-- START --

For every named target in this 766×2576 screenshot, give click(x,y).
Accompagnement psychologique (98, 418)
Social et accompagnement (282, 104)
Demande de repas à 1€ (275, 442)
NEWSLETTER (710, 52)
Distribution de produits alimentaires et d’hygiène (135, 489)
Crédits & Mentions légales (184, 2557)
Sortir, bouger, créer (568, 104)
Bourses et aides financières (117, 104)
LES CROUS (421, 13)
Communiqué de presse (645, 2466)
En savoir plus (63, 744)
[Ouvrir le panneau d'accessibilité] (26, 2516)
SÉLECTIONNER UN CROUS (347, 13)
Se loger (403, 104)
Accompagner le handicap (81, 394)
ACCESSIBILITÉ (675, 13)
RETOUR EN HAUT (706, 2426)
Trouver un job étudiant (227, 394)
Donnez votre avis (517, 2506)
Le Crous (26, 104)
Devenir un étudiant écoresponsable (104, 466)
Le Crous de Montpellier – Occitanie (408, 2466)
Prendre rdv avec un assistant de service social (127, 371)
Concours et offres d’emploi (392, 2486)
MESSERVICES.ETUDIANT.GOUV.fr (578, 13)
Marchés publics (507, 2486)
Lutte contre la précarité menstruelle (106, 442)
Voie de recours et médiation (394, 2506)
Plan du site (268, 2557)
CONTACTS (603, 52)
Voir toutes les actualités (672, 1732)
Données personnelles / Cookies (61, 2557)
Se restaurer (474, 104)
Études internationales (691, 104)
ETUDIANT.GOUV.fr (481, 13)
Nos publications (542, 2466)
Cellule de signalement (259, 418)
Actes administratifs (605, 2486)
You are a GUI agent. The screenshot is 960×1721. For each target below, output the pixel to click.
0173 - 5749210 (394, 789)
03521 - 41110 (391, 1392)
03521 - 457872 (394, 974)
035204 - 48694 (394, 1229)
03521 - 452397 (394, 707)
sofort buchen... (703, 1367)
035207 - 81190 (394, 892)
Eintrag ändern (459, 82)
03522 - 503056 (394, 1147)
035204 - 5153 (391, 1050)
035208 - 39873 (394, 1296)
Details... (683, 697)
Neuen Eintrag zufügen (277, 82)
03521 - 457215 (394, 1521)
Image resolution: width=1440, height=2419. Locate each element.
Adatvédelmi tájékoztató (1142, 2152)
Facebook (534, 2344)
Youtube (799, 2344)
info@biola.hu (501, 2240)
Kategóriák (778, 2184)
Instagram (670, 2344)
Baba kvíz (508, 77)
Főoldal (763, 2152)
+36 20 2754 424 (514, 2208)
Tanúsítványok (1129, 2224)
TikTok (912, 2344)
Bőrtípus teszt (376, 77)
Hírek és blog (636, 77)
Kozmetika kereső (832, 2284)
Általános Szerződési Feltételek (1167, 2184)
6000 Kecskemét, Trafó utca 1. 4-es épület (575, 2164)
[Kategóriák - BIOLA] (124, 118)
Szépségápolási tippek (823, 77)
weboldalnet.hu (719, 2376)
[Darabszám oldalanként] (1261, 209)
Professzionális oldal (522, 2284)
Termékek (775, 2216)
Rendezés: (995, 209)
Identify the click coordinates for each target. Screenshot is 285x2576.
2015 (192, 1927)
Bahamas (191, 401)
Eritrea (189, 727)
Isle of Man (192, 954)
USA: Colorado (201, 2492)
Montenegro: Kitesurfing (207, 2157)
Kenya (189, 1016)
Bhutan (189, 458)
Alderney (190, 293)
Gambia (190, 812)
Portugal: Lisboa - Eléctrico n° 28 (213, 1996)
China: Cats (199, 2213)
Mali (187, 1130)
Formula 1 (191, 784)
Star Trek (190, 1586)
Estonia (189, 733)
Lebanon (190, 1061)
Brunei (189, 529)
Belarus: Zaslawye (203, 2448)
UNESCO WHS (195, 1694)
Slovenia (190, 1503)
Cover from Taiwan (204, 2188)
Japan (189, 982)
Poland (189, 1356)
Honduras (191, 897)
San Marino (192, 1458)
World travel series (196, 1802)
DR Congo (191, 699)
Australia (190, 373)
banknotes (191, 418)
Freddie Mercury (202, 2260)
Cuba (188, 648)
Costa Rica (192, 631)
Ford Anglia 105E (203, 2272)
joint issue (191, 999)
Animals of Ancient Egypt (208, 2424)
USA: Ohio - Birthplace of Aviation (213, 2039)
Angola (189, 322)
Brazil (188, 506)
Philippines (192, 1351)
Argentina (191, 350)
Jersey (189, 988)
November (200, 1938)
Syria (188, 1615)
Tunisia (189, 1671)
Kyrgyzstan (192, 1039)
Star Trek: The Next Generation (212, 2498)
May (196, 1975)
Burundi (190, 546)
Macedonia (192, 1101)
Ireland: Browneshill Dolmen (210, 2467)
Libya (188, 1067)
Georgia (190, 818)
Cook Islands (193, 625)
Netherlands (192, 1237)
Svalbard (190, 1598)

-- END --

▶ [Exercise description]:
Please give the stretch from the start of the data through the line containing "Trouver un job étudiant (227, 394)" again, switching "Se loger" to "Logement" and leaving everything else unchanged.

▶ [The result]:
For every named target in this 766×2576 screenshot, give click(x,y).
Accompagnement psychologique (98, 418)
Social et accompagnement (282, 104)
Demande de repas à 1€ (275, 442)
NEWSLETTER (710, 52)
Distribution de produits alimentaires et d’hygiène (135, 489)
Crédits & Mentions légales (184, 2557)
Sortir, bouger, créer (568, 104)
Bourses et aides financières (117, 104)
LES CROUS (421, 13)
Communiqué de presse (645, 2466)
En savoir plus (63, 744)
[Ouvrir le panneau d'accessibilité] (26, 2516)
SÉLECTIONNER UN CROUS (347, 13)
Logement (403, 104)
Accompagner le handicap (81, 394)
ACCESSIBILITÉ (675, 13)
RETOUR EN HAUT (706, 2426)
Trouver un job étudiant (227, 394)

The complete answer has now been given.